The merchant data includes a number of different codes so it may be that there is a code indicating if it is a one off or continuous authority, but as I am currently dosed up to the eyeballs with pain killers I won’t be searching just yet. However, my experience with the bunq banking app leads me to believe there is!

I know the issue of Continuous Payment Authorities came up at another fintech and if I recollect correctly there was some discussion of the responsibility of banks in this regard. While the FCA gave instructions to the big high street banks on how cancellations should be handled, I am not sure if these instructions applied to smaller banks as well.

Big banks were asked to enable customers to be able to cancel their continuous payment authorities, even if no action had been taken to do so by the merchant.

Now it may be that such instruction would be verbal, however I see a technical solution.

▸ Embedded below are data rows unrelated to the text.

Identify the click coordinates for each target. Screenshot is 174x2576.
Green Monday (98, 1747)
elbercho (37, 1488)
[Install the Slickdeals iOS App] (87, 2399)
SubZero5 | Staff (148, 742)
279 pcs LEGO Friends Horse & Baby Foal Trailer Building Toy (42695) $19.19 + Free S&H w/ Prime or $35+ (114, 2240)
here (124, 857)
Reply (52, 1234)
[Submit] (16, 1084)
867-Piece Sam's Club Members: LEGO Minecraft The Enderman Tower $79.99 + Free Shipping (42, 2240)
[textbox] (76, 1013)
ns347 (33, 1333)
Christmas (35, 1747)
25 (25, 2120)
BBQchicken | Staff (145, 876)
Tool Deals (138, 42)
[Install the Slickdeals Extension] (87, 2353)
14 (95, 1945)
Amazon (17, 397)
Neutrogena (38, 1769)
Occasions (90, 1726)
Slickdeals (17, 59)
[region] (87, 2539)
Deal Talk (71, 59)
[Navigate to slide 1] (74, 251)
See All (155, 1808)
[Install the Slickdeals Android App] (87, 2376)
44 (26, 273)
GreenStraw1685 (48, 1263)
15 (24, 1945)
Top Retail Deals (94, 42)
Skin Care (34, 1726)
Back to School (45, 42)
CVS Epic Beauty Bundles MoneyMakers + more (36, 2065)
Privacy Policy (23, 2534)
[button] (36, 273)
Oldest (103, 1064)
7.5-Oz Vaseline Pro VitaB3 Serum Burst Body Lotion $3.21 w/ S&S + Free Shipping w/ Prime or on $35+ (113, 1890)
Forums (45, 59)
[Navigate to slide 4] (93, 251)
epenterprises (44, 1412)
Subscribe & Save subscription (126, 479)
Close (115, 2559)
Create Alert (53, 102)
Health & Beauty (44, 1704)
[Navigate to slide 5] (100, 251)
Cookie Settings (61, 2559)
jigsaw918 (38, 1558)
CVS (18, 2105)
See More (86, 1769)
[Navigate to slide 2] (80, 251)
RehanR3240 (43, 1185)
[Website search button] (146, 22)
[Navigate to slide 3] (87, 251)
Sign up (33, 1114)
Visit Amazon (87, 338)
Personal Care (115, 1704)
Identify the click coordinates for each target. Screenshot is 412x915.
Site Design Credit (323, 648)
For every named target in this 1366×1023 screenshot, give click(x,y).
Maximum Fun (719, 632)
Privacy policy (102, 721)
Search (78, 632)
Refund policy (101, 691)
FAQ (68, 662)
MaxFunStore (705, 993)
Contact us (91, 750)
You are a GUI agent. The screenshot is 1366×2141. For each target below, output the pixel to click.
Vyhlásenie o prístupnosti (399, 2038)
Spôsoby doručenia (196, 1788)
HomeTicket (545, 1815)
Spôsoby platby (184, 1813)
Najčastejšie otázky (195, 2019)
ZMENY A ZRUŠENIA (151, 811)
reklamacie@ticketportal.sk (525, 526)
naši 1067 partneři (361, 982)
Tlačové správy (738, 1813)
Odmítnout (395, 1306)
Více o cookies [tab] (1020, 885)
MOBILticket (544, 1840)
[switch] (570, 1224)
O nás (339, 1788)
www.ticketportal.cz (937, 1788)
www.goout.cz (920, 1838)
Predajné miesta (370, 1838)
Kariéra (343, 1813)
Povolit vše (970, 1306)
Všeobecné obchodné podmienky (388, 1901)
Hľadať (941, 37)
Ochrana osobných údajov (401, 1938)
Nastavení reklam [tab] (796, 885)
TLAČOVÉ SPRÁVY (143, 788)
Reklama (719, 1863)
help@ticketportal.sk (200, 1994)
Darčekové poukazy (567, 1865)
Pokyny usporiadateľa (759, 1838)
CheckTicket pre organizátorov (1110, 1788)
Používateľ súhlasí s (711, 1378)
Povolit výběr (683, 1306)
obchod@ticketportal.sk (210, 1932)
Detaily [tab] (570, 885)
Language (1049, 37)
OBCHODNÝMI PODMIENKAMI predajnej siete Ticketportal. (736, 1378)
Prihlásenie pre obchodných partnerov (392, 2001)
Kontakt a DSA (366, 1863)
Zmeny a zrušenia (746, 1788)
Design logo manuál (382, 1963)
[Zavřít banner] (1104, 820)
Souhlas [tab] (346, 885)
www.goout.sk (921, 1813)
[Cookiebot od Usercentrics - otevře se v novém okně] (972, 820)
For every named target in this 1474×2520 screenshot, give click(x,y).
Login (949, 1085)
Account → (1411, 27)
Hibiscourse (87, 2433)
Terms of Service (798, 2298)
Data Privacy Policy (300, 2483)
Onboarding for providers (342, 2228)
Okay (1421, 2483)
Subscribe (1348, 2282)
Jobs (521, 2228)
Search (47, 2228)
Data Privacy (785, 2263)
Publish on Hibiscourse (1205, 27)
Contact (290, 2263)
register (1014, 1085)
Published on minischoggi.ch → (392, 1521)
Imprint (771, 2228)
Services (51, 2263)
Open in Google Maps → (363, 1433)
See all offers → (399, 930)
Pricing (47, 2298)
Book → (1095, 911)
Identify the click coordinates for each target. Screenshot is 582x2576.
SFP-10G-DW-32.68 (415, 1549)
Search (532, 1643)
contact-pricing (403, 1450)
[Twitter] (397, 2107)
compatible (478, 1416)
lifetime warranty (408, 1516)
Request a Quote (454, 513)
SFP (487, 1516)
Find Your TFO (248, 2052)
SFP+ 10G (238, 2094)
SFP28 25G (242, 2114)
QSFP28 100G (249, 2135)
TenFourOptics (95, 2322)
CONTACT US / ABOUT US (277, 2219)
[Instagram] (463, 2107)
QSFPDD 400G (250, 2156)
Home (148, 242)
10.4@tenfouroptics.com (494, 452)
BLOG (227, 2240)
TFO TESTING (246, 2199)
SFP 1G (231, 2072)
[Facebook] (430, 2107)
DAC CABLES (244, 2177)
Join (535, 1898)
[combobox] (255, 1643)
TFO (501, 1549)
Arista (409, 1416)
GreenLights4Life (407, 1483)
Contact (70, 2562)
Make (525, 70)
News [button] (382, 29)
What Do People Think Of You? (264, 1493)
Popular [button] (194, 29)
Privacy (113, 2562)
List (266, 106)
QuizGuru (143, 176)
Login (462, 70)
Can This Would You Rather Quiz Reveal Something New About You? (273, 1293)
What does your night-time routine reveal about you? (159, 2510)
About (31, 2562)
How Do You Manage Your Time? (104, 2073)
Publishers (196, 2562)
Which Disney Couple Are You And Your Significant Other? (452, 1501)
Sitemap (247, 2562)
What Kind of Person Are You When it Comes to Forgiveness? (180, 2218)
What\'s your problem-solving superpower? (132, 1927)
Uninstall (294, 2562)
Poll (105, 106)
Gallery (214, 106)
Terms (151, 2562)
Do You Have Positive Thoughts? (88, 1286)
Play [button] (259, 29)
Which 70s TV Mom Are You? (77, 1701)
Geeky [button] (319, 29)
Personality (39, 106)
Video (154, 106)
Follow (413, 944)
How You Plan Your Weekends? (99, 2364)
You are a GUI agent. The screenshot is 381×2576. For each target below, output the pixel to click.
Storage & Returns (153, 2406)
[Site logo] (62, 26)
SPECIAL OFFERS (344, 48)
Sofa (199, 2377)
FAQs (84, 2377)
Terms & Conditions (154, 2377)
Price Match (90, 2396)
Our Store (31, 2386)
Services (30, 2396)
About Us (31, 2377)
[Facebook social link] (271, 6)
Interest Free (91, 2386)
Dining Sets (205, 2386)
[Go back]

Why not be able to click on a transaction and select an option to cancel/reject further payments from that merchant?

In the bunq bank app card transactions at POS e.g. chip and pin have a terminal icon and they do not have any menu options regarding future reoccuring payments.

Other card payments appear as Online transactions and have a globe icon. These transactions have an option to edit future payments. So it may be possible to introduce something along these lines.

Here is a screenshot of their app, illustrating how they handle these payments:


Here is what you are looking for…probably good news to many:

“Customers can generally cancel a CPA* with the merchant as well as with their bank, although they are still responsible for any money they owe. The FSA*” became responsible for the rules around cancelling CPAs in November 2009 with the introduction of the Payment Service Regulations; under the rules banks must cancel any CPA so long as properly instructed to do so by the customer."

  • Continuous Payment Authority
  • Financial Services Authority

NB: The FSA has since been replaced by the FCA and PRA!

The FCA assessed firms’ processes and procedures in mid-2012 and followed this in early 2013 by testing outcomes for consumers who had asked their bank to cancel a CPA.

The FCA has worked with approximately 90% of the debit card market and a number of major credit card issuers on this issue - first looking at processes and procedures and then customer outcomes.

By 2012 most banks tested had processes and procedures that confirmed a customer’s right to cancel with them. However there were some inconsistencies in the actions that banks took following cancellation notices and therefore some consumers would not have been able to stop a CPA with their bank.

When the FCA tested individual outcomes in early 2013, of approximately 40,000 notifications assessed, around 70% were found to result in a successful stop. Where a cancellation notice did not result in a successful stop most firms provided a refund.

The FCA noted cases of customers not getting a refund if a payment was made and cases of customers being unable to stop payments to payday lenders. Where the FCA found these instances it intervened to ensure that the banks involved changed their processes. Customers of these banks should now be able to stop payments to payday lenders and receive refunds if payments are taken after cancellation notices.

Payments of over £7.5 billion are made each year through CPAs with each transaction worth on average £45; for payday loans the average is £80.